Thanks for sharing DASI Breaker - seems they are also in initial speculation phase with no concrete code yet. From a (far too) quick view it seems to be network-based - and I fear that it will be heavy (I have seen too many EU-sponsored project being too huge and inaccessible to my liking). I will certainly have a closer look, and if nothing else it might help clarify how this project is different.

jonassmedegaard commented 2 years ago

I think one of the most important requirements for me is to prevent the double import of bookmarks and contacts.

Great point. As an ideal I agree, but I don't expect it possible to ensure - or more accurately, if ensured we limit ourselves from processing certain types of sources.

I think that atomizer should not try detect duplicates across scans at all, because that would require access to existing knowledge: It would change from a simple "data in -> information out" with a write-only connection to an Atomic Server, to a "data + pre-existing knowledge in -> new knowledge out" with a read-write connection to an Atomic Server (apart from the complexity bloat within atomizer itself) would require a two-way dialogue with the Atom Server backend.

Instead, atomizer should try collect relevant data points allowing consumers of the atomizer output (notably Atomic Server) to recognize and evaluate how to deal with duplicates (e.g. through semantic reasoning).

Examples:

jonassmedegaard commented 2 years ago

Also, I found https://github.com/vaimee/dasi-breaker

I was mistaken that DASI Breaker lack code: They have done a minimally viable product available in git submodules.

I guessed correctly that DASI Breaker is implemented as a service, and a relatively heavy one at that. But regardless, it is quite an interesting and inspiring case!

what is the difference and if we can learn from them?
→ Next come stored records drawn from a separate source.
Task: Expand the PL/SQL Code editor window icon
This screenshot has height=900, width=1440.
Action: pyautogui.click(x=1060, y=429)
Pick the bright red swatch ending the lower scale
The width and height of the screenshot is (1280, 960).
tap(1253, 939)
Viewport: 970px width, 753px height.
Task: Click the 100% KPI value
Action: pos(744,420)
Difference is that DASI Breaker is multiple storage-backed and networked agents exchanging a multitude¹ of information, where atomizer is a single information exchange between one² constrained³ agent producing output consumable by an Atomic Server.

Interesting, I think, to try turn it around: What would it look like if the developers of DASI Breaker had prioritized resource constraints and built their framework around Atomic Server and Atomizer? How many of their intermediate agents might then be sensibly absorbed into either of those, and which would still remain?

I guess @joepio would excitedly want to implement SEPA into Atomic Server, and I would try convince that to be a separate (or at least separable) component - with the reasoning that such service might run under different agency (e.g. a public service, where Atomic Server might be behind a firewall) and also might not need same storage resources as a full-blown Atomic Server (where "full-blown" is noticable within our measure of constraints but dismissal for someone operating multiple dockerized Java virtual machines with PostGIS, Redis, and MySQL backends.

¹ Some DASI Breaker information exchanges use SPARQL, some SQL, and some NGSI-LD (which seems derived from but incompatible with JSON-LD - as a competing implemention describes it: "an extended subset of JSON-LD"). For comparison, Atomizer exchanges JSON-AD which is a subset of JSON-LD.

² I encourage organizing atomizer code as multiple semi-reusable libraries, but that is an implementation detail.

³ I want it possible to compile atomizer as a host-integrated binary executed as a unix-style command-line shell tool; @joepio wants it possible to build atomizer in a WASM binary executed in a JavaScript sandbox.

jonassmedegaard commented 2 years ago

Related project on curating interoperable shapes: https://shaperepo.com/

jonassmedegaard commented 2 years ago

Related collection of foo-to-RDF tools: https://www.w3.org/wiki/ConverterToRdf

joepio commented 1 year ago

We now have a functioning Importer class and a new JSON-AD publishing spec that definitely helps realizing the rest of the ambitions.